En 1994, alors que le public rock s’assoupissait tristement sur les cendres encore fumantes du grunge américain, surgit de nulle part Oasis, groupe mancunien ingérant et revisitant habilement les grandes heures de la pop britannique. En l’espèce, le premier disque du quintet, « Definitely Maybe », a tout du classique : les mélodies des morceaux, qui font déjà la part belle à l’insatiable turbine à singles du groupe, sont imparables (Live Forever, Supersonic, Slide Away) ; le guitariste Noel Gallagher n’a peut-être jamais aussi bien joué que sur ce disque (pour preuve les solos de Bring It On Down et Cigarettes & Alcohol que l’on jurerait calqués sur ceux du James Williamson des grandes heures) et le travail de production, qui imprime un effet d’écho sur le voix de Liam pour des titres comme Shakermaker, n’est pas sans rappeler celui du grand Phil Spector pour un certain John Lennon vingt-cinq ans plus tôt.
« Definitely Maybe », qui cinglait alors avec fougue une pop britannique moribonde, s’avère donc un achat indispensable pour tous ceux qui veulent comprendre les rictus de suffisance qui altèrent depuis le visage des frères Gallagher.
Après "Be Here Now" dont les quelques défaillances étaient, selon les intéressés en personne, imputables à l'excès de drogue consommées par les frères Gallagher, Oasis décide de resserrer les boulons pour son quatrième album : " Standing On The Shoulder Of Giants ". Celui-ci, qui s'ouvre à un psychédélisme ravageur toujours très beatlesien (Go Let It Out ! , Who Feels Love ?) et à des influences Led Zep jusqu'ici insoupçonnables (le féroce intrumental Fuckin'In The Bushes), ne devrait certainement pas décevoir les fans du groupe comme il devrait dans le même temps convaincre les déçus. Tous les ingrédients du Oasis classique sont présents, avec une production plus aérée qu'auparavant. Grande première, une composition tout à fait honorable de Liam Gallagher : Little James, dédié au fils que sa femme Patsy Kensit a eu avec le chanteur des Simple Minds, Jim Kerr. Les anciens bad boys seraient donc définitivement assagis.

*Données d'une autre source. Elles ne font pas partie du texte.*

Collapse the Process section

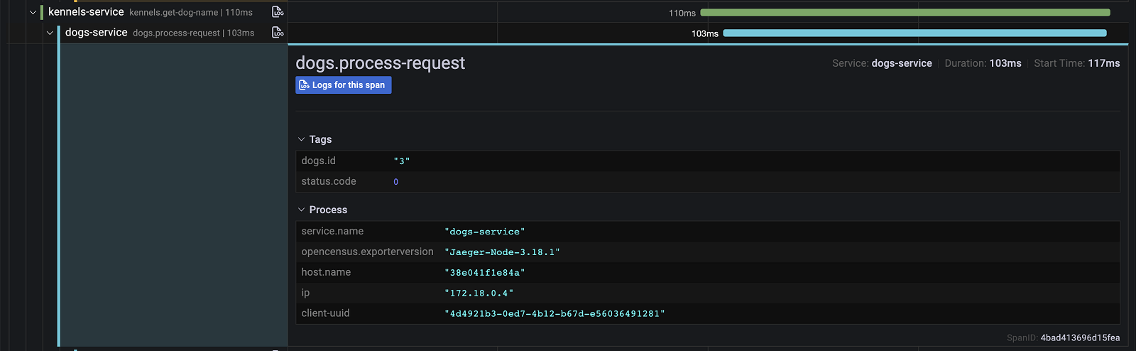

Fleurons d'un rock britannique qu'ils avaient réveillé avec fougue dans les années 90 en deux premiers albums imparables, les têtes à claques d'Oasis semblaient se reposer depuis, sur les lauriers de leurs exploits passés. Talonné par la jeune garde, maltraité par la critique, le leader Noel Gallagher a rassemblé ses troupes pendant de longs mois en studio pour mettre au point le solide "Don't Believe The Truth" qui sonne comme un véritable sursaut d'orgueil. Jouant avec aisance dans son pré-carré traditionnel, du riff stonien de "Lyla" au final "Let There Be Love", splendide ballade à la John Lennon, l'aîné Gallagher s'est aussi aventuré sur le palpitant "Mucky Fingers" vers les contrées fantasmées du Velvet Underground et de Bob Dylan. A ses côtés, son frère Liam chante avec une conviction retrouvée et signe avec réussite les compositions les plus directes de l'album (dont la très Beatles "Guess God Thinks I'm Abel") tandis que les contributions d'Andy Bell et Gem Archer injectent une teinte psychédélique à l'ensemble. Véritable oeuvre de groupe, variée et cohérente, relevée par la production incisive de Dave Sardy, ce sixième album d'Oasis résonne ainsi comme une réponse cinglante aux détracteurs des insolents frères Gallagher.